PyUnicode_FromKindAndData memory ownership semantics clarification

From the documentation:

PyObject *PyUnicode_FromKindAndData(int kind, const void *buffer, Py_ssize_t size)
Return value: New reference.

Create a new Unicode object with the given kind (possible values are PyUnicode_1BYTE_KIND etc., as returned by PyUnicode_KIND()). The buffer must point to an array of size units of 1, 2 or 4 bytes per character, as given by the kind.

If necessary, the input buffer is copied and transformed into the canonical representation. For example, if the buffer is a UCS4 string (PyUnicode_4BYTE_KIND) and it consists only of codepoints in the UCS1 range, it will be transformed into UCS1 (PyUnicode_1BYTE_KIND).

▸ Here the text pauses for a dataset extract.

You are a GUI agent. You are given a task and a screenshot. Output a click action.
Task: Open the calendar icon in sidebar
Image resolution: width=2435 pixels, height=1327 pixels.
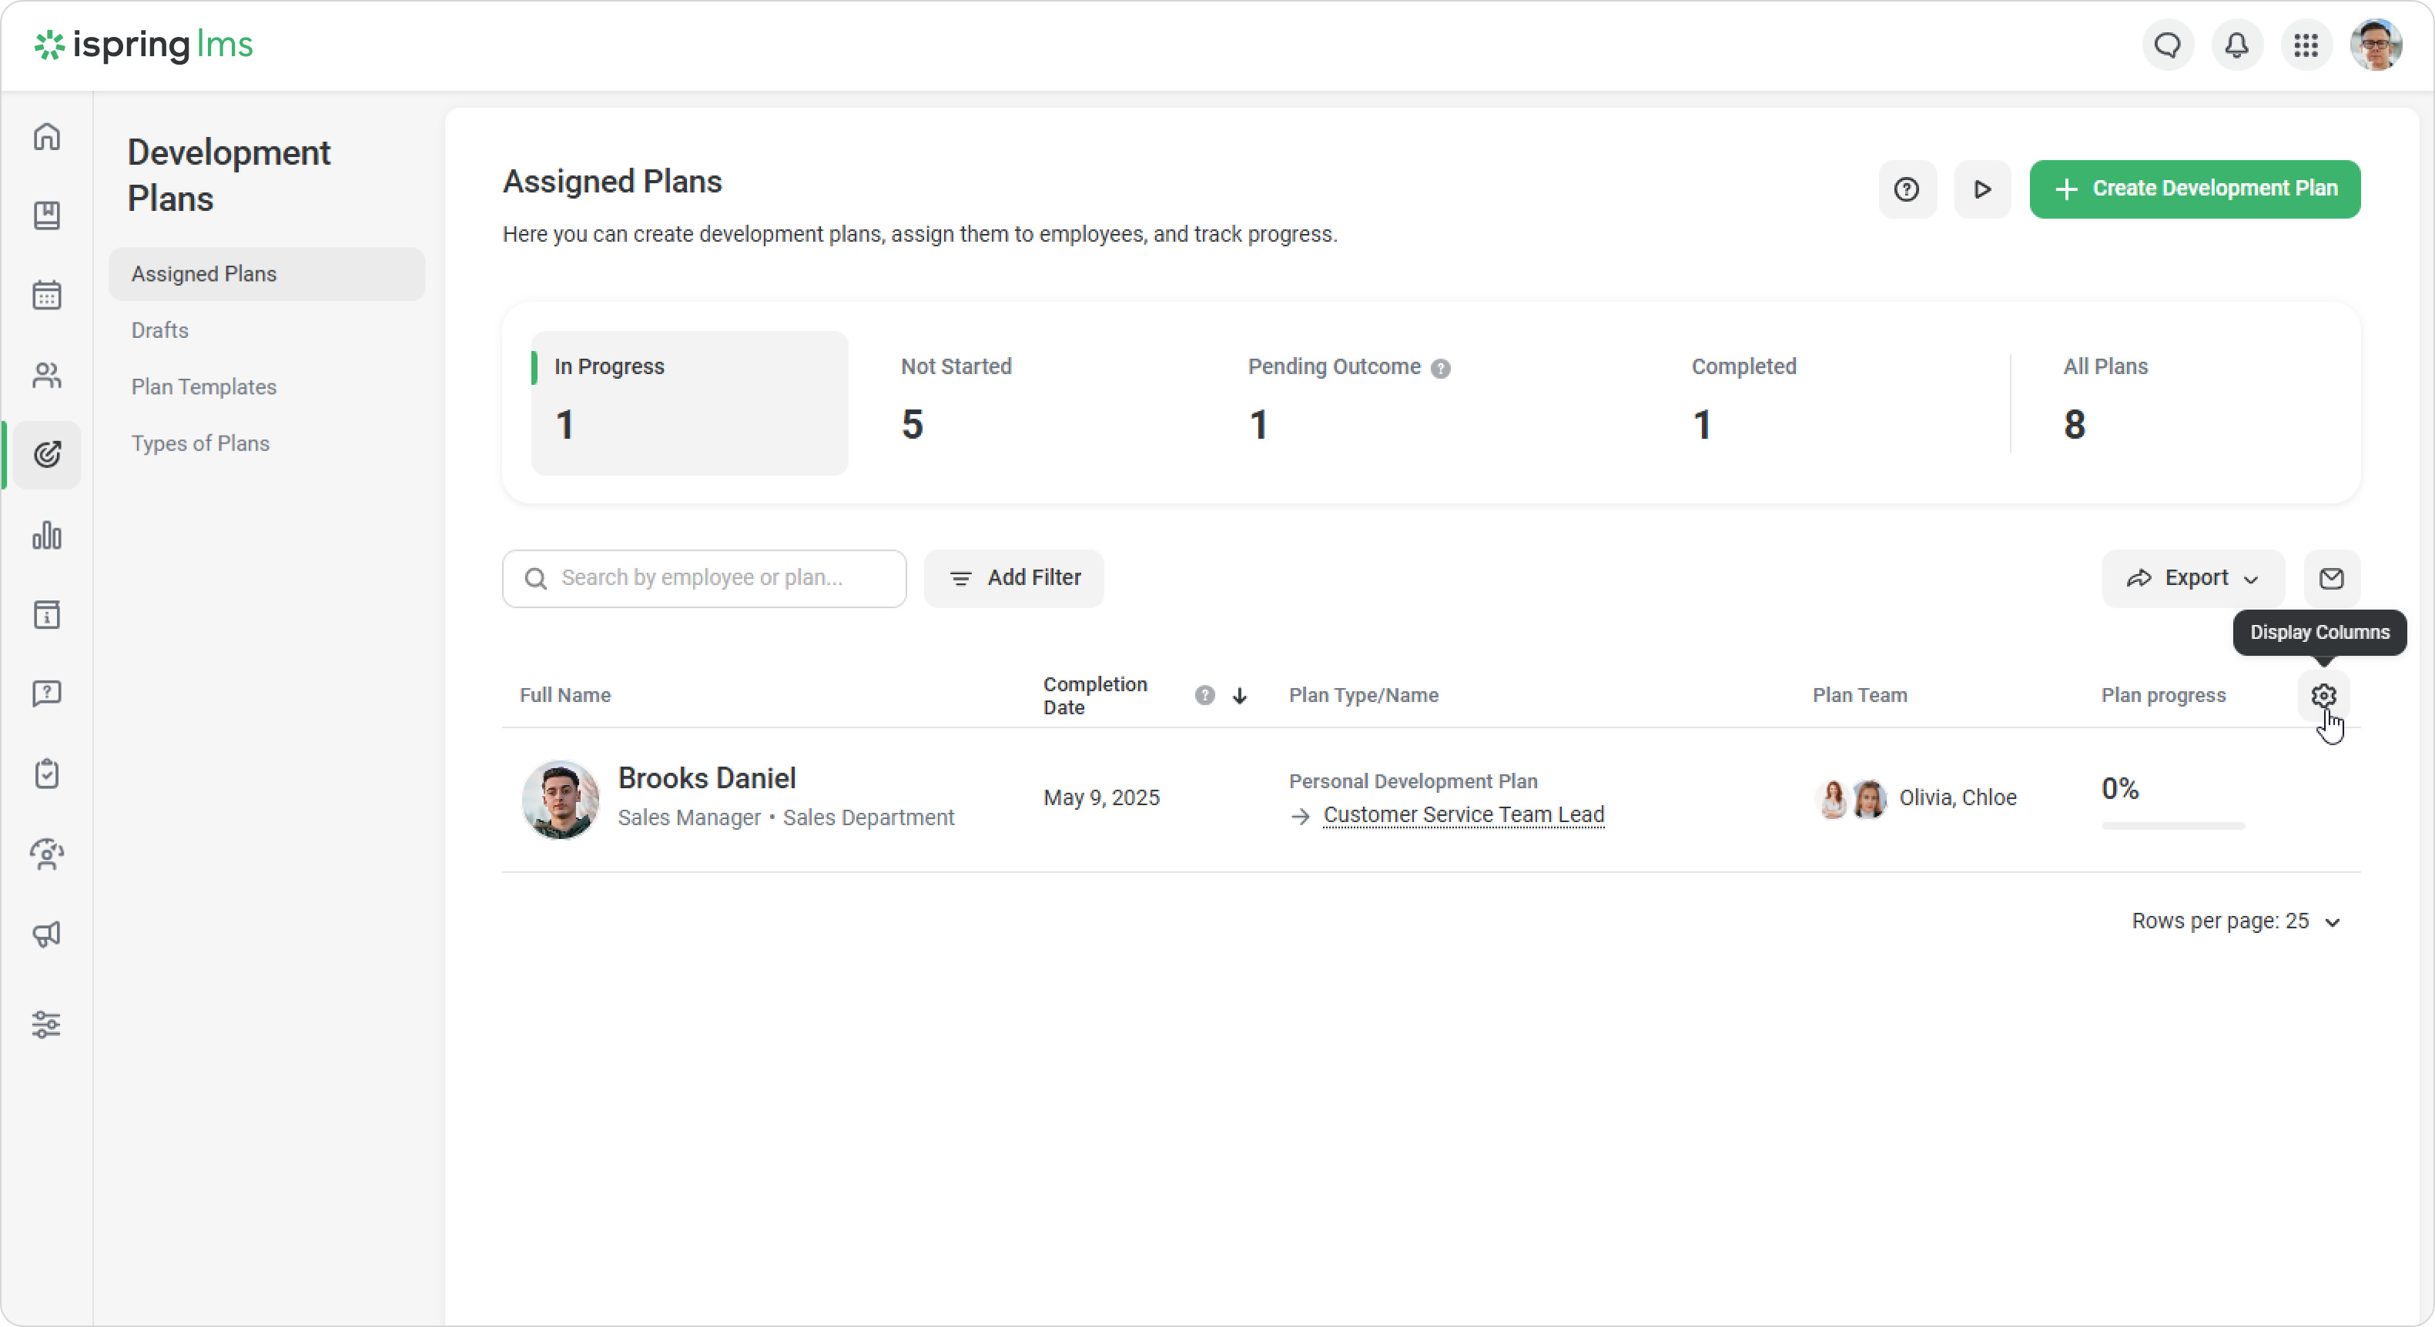point(46,295)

To be clear, the buffer will always be copied (to memory that is fully owned by the resultant PyUnicode object) even if it isn’t transformed, right?
If not, how am I intended to know whether to free a dynamically allocated buffer after the call? (For that matter, would it mean I can’t use an automatic-storage buffer that doesn’t outlive the PyUnicode object?)

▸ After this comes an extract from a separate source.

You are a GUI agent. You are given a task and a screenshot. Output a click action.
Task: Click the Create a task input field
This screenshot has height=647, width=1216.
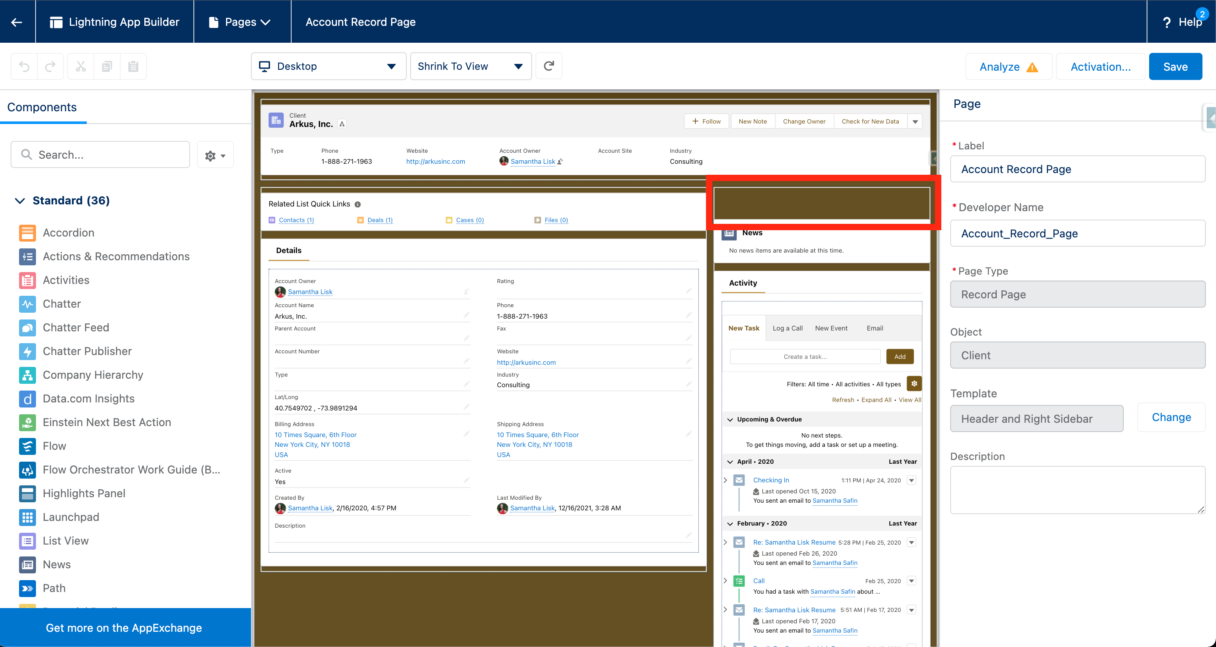pos(805,356)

More correctly, the input buffer is copied and, if necessary, transformed into the canonical representation.

I hadn’t read the description that closely, so I didn’t notice that its phrasing is misleading. I just assumed, correctly, that it would always copy.

Good to know.

(Maybe this is a Documentation issue, then.)

I agree that the doc is misleading, “is copied” should be removed from the doc. Does somone want to propose a PR?

Vice versa, “is copied” should stay, but without any “if”.